Purpose
To evaluate the outcomes of early pars-plana vitrectomy (PPV) in the management of acute onset endophthalmitis after cataract surgery.
Study design
Retrospective observational study.
Patients and methods
We collected data from 11 patients who were diagnosed as acute infectious endophthalmitis within 6 weeks after cataract surgery, from January 2015 to December 2020 and had undergone early 23-G PPV and were followed up for 3 months. We analyzed factors that may affect prognosis and final visual outcomes.
Results
The mean age was 58±5 years, there was male predominance (72.7%). The mean axial length was 24.76±1.58 mm. The baseline best-corrected visual acuity was 2.3 logMAR and was improved to 1.2 logMAR at the third month (P<0.001). Mixed air/fluid intraocular tamponade was used in 63.6% of patients.
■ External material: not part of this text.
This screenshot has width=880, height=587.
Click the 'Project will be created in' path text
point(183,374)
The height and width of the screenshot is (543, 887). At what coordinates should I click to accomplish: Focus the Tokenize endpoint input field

About half of the cases had positive cultures (54.5%), and the most frequent organism was Staphylococcus aureus (66.7%). Retinal detachment was reported in 36.4% of patients. The preoperative factors correlated with final best-corrected visual acuity were posterior vitreous detachment and intraocular tamponade.
Conclusions
Early PPV for acute-onset endophthalmitis after cataract surgery aided in improving final visual outcome and preserving structural and functional integrity of the globe, thus preventing late complications that could affect patients’ quality of life. Factors that influence the final visual outcome were intraocular tamponade and posterior vitreous detachment.